TEK: Another Way of Understanding Our Natural World

TEK: Another Way of Understanding Our Natural World

I had the privilege last week to participate in an interesting workshop hosted by Chugachmiut, an Alaska Native nonprofit agency that serves seven villages in the Chugach region: Port Graham, Nanwalek, Qutekcak, Chenega Bay, Valdez, Tatitlek and Eyak. It was originally planned to be a meeting between tribal elders and Local Education Coordinators to discuss how best to introduce Traditional Ecological Knowledge (TEK) into school curricula. However, several local scientists, including a few from Outside who happened to be at the Kachemak Bay Science Conference in Homer, were invited to review their work.

Particularly in a world with global warming, where data sets for ecological systems are rarely long enough to address what is real change over long-term natural variation, TEK is advocated as a body of observational knowledge that can complement scientific knowledge. Western science is typically argued to be more rigorous, but consider that TEK is learned through trial-and-error over thousands of years. And, occasionally, if you get it wrong, you end up dead. Outcomes that severe are likely to pass whatever test for rigor you might come up with.

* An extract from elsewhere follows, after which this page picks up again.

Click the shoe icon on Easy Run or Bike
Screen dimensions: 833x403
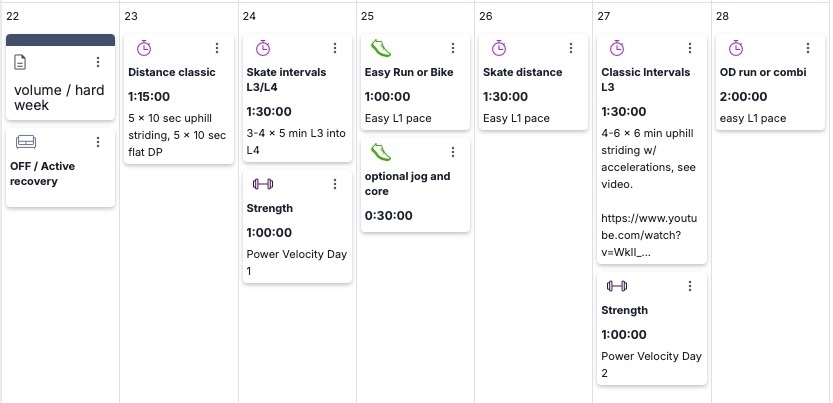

Sure enough, the natural resource issues brought up by elders were very much in-line with ones that a group of ecologists would likely have discussed for our local area. Tribal Chief Pat Norman from Port Graham discussed the importance of maintaining forested buffers along streams for salmon and around muskegs for moose when logging. Bill Smith, an Eyak elder, pointed out that the Valdez Glacier was once visible from the airport in Valdez, but it has now retreated too far up its terrestrial fjord to be seen. And hooligan used to run in that river but reportedly don’t anymore.

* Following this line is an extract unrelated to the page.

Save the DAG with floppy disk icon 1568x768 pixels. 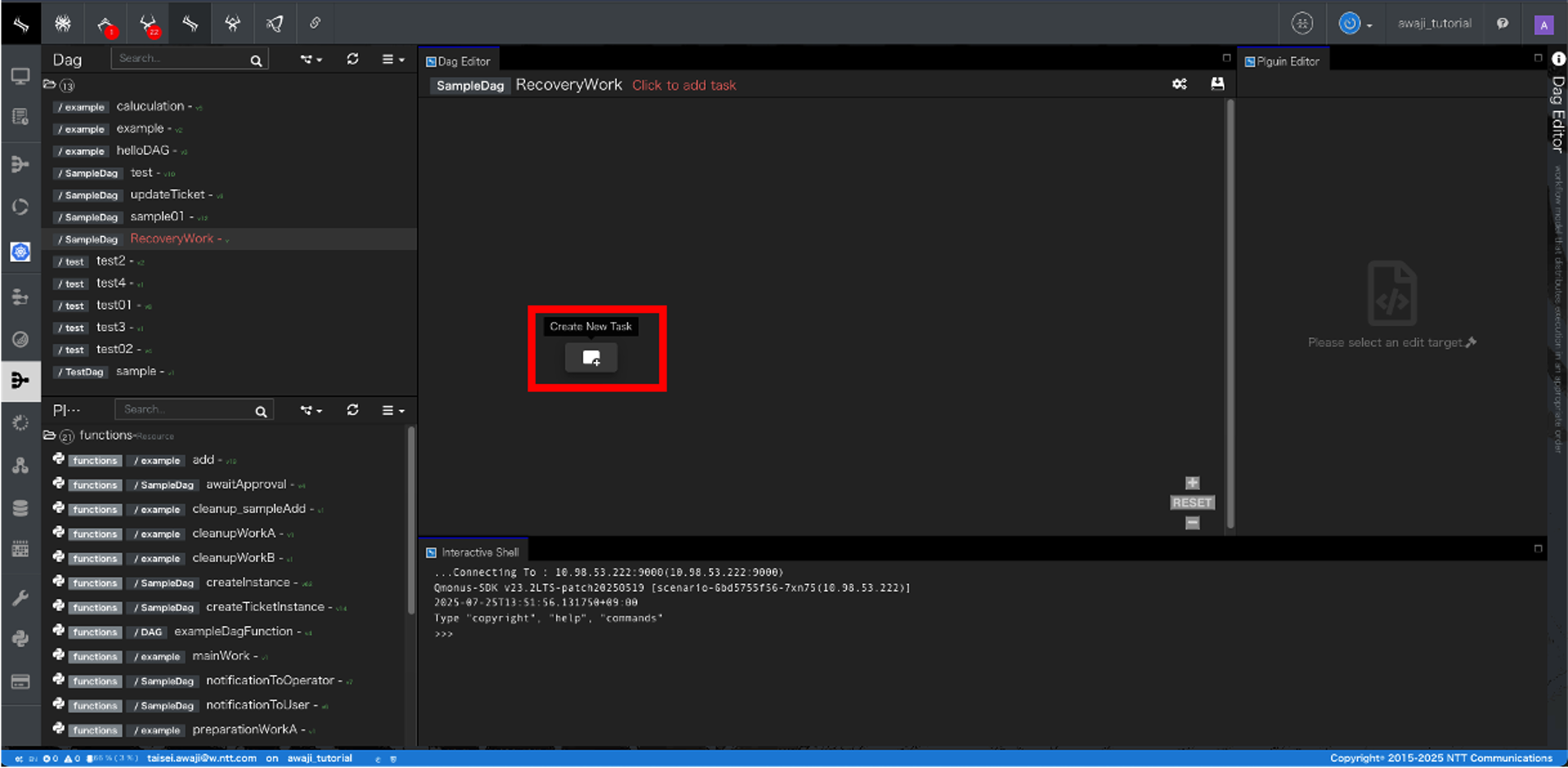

Patrick Selanoff, both tribal elder and commercial fisherman, mentioned that the mesh size of his net is now 4.25 inches for sockeye salmon, rather than the 5.25 inches he used not so long ago. Whether fish are getting smaller from harvest management or changing conditions at sea remains to be seen, but those kind of observations can serve as a working hypothesis in a more conventional scientific investigation to answer the why.

This same elder also mentioned his concern about marine ballast dumping from visiting cargo and cruise ships. He told a good story about a 125-pound grouper that showed up in the waters around Valdez, far north of its normal range … and how good it tasted. Mark King, from Cordova, spoke of a sighting of a sunfish in Hinchinbrook Pass, another fish species normally in the tropics. And last February, salmonberry was blossoming along with devil’s club in the Cordova area, both species out of phenological sync with each other and the season.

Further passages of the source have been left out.